The disputed lines replaced other sets of boundaries that the GOP-controlled House and Senate drew last fall based on demographic changes from the 2020 census. The Supreme Court, in an identical 4-3 decision, invalidated this first batch of cards. The court called the rows illegal partisan gerrymanders who failed to treat voters who support Democrats fairly and told lawmakers to try again.

A panel of three trial judges approved replacement maps for the 170 legislative districts drawn by lawmakers, but revamped the second congressional map. The state Supreme Court declined to delay their use with this year’s election.

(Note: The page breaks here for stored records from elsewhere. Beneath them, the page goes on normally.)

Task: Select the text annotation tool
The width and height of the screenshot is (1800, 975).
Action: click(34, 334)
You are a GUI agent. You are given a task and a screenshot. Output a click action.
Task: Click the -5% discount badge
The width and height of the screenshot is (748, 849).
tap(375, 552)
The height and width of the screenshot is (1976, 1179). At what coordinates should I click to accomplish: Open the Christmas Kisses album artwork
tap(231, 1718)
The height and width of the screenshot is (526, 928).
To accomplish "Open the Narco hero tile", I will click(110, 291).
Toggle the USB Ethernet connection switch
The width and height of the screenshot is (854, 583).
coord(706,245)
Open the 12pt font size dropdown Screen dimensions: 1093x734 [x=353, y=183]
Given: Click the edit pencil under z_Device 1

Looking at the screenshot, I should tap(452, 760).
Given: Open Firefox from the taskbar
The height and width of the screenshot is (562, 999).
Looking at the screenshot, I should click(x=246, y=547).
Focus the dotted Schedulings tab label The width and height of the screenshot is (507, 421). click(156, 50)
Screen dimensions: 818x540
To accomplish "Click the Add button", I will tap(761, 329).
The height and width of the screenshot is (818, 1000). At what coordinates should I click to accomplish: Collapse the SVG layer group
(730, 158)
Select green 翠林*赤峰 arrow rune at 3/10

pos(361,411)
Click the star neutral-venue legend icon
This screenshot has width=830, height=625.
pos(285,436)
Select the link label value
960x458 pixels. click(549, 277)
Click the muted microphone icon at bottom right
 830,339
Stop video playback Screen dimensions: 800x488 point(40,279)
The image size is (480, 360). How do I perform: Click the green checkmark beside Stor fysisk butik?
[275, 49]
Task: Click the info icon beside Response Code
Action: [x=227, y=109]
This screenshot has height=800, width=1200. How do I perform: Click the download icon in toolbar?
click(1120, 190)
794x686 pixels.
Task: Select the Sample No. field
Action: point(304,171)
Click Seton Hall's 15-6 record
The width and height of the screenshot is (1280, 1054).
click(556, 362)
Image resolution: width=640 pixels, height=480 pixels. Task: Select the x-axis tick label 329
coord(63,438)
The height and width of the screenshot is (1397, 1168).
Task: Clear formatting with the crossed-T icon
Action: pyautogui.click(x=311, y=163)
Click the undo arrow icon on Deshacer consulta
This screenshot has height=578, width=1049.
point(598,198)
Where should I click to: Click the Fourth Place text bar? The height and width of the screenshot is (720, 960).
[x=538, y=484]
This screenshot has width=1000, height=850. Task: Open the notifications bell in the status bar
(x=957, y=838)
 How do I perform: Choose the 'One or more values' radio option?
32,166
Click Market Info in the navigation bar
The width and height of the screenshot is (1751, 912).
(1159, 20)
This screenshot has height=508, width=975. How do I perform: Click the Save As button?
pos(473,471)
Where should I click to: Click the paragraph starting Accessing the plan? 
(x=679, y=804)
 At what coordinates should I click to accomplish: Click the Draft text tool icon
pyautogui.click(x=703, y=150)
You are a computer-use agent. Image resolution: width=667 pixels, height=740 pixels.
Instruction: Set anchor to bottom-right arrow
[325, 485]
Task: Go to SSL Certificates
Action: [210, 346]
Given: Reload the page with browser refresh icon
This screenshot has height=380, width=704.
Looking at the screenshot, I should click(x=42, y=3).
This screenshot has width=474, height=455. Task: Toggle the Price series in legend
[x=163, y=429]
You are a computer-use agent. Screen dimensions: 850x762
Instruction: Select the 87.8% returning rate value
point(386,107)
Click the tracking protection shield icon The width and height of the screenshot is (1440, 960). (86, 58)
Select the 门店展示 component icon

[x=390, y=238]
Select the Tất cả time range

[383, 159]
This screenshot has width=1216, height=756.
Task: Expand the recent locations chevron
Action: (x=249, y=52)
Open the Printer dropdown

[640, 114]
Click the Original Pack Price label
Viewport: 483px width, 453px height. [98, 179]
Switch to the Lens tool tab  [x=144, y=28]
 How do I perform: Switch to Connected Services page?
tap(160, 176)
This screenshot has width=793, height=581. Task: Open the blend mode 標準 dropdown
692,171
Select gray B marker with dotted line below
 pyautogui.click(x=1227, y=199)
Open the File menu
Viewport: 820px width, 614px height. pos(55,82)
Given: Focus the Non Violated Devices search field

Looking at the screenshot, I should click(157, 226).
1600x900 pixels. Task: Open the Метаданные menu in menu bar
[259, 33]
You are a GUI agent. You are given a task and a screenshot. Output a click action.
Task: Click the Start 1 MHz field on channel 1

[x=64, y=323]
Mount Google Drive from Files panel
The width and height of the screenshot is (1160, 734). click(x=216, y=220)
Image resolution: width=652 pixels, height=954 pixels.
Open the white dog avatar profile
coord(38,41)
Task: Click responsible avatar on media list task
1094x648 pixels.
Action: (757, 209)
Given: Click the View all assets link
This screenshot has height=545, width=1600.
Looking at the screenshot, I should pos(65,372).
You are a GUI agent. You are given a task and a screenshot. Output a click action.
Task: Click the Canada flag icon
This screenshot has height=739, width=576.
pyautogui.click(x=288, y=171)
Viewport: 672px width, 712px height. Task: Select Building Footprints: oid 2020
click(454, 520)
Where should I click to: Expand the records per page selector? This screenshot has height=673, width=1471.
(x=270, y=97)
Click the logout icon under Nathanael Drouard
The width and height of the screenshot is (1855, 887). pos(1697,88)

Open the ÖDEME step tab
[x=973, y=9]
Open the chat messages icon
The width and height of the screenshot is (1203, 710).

The calls have not ended as Common Cause and the other plaintiffs in the redistricting lawsuits said the Senate map, or the boundaries of the two chambers, still hurt black votes and don’t give Democrats a full chance. to govern majorities. GOP legislative leaders have appealed Congress’s draft plan.

House Speaker Tim Moore, Senate Leader Phil Berger and other GOP lawmakers on July 13 asked to withdraw their card appeal to Congress. Phil Strach, an attorney for the Republicans, wrote that there was no need to spend taxpayers’ time and money on borders that won’t be used until 2022.

But Narendra Ghosh, an attorney representing some voters backed by a national Democratic redistricting group, says the Republicans’ removal request is “pure play” designed to bolster their position in the U.S. Supreme Court’s upcoming arguments on the power of state courts to control Congress. Plans.

Last month, the nation’s highest court agreed to hear Republicans in North Carolina’s separate appeal over the map of the state’s 14 seats in the United States. U.S. judges could decide by next year whether state courts have the power to change federal election rules and congressional redistricting plans.

Barringer criticized his fellow Democrats’ refusal to grant the lawmakers’ recall motion, adding that “the majority decision on these two motions … smacks of judicial activism and should deeply trouble every citizen of this state.” .

Unlike the original Congressional map of the legislature, which likely would have seen Republicans win 10 of the 14 seats, the interim plan would give Democrats a reasonable chance of winning seven of the seats.